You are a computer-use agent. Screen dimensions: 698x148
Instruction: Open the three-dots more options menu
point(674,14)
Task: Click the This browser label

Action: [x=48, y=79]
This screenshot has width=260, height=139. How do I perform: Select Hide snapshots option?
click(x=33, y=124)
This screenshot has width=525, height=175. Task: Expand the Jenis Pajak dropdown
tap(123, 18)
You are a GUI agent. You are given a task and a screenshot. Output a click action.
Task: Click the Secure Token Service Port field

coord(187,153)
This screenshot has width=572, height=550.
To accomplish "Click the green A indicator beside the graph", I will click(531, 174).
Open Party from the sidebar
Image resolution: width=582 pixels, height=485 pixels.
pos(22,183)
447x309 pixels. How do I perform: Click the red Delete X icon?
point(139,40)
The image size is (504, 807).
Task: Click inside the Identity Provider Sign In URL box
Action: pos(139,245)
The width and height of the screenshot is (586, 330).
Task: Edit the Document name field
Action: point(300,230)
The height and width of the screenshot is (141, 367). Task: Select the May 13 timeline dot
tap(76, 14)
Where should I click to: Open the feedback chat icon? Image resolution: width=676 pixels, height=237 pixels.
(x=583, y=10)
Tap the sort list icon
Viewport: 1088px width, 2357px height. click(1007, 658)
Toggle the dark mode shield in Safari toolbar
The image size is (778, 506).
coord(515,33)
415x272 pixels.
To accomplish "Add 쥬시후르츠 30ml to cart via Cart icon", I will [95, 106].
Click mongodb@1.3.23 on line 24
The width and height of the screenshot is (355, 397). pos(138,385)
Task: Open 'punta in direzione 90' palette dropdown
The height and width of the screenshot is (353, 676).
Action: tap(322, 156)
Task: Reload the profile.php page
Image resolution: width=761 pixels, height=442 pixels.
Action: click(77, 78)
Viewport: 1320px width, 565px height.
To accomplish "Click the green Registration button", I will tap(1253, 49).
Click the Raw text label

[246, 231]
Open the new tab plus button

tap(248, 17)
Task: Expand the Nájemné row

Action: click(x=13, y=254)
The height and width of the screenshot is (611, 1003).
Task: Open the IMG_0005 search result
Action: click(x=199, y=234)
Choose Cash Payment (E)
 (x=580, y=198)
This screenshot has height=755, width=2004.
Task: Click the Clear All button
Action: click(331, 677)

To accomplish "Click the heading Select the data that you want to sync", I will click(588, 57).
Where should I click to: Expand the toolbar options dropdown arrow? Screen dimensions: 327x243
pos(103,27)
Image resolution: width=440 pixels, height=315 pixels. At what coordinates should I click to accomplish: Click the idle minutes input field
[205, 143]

# # # # #

_Instructions for the task_
Please output the complete listing without any alteration.

_Written reply_
You are a computer-use agent. Screen dimensions: 698x148
Instruction: Open the three-dots more options menu
point(674,14)
Task: Click the This browser label

Action: [x=48, y=79]
This screenshot has width=260, height=139. How do I perform: Select Hide snapshots option?
click(x=33, y=124)
This screenshot has width=525, height=175. Task: Expand the Jenis Pajak dropdown
tap(123, 18)
You are a GUI agent. You are given a task and a screenshot. Output a click action.
Task: Click the Secure Token Service Port field

coord(187,153)
This screenshot has width=572, height=550.
To accomplish "Click the green A indicator beside the graph", I will click(531, 174).
Open Party from the sidebar
Image resolution: width=582 pixels, height=485 pixels.
pos(22,183)
447x309 pixels. How do I perform: Click the red Delete X icon?
point(139,40)
The image size is (504, 807).
Task: Click inside the Identity Provider Sign In URL box
Action: pos(139,245)
The width and height of the screenshot is (586, 330).
Task: Edit the Document name field
Action: point(300,230)
The height and width of the screenshot is (141, 367). Task: Select the May 13 timeline dot
tap(76, 14)
Where should I click to: Open the feedback chat icon? Image resolution: width=676 pixels, height=237 pixels.
(x=583, y=10)
Tap the sort list icon
Viewport: 1088px width, 2357px height. click(1007, 658)
Toggle the dark mode shield in Safari toolbar
The image size is (778, 506).
coord(515,33)
415x272 pixels.
To accomplish "Add 쥬시후르츠 30ml to cart via Cart icon", I will [95, 106].
Click mongodb@1.3.23 on line 24
The width and height of the screenshot is (355, 397). pos(138,385)
Task: Open 'punta in direzione 90' palette dropdown
The height and width of the screenshot is (353, 676).
Action: tap(322, 156)
Task: Reload the profile.php page
Image resolution: width=761 pixels, height=442 pixels.
Action: click(77, 78)
Viewport: 1320px width, 565px height.
To accomplish "Click the green Registration button", I will tap(1253, 49).
Click the Raw text label

[246, 231]
Open the new tab plus button

tap(248, 17)
Task: Expand the Nájemné row

Action: click(x=13, y=254)
The height and width of the screenshot is (611, 1003).
Task: Open the IMG_0005 search result
Action: click(x=199, y=234)
Choose Cash Payment (E)
 (x=580, y=198)
This screenshot has height=755, width=2004.
Task: Click the Clear All button
Action: click(331, 677)

To accomplish "Click the heading Select the data that you want to sync", I will click(588, 57).
Where should I click to: Expand the toolbar options dropdown arrow? Screen dimensions: 327x243
pos(103,27)
Image resolution: width=440 pixels, height=315 pixels. At what coordinates should I click to accomplish: Click the idle minutes input field
[205, 143]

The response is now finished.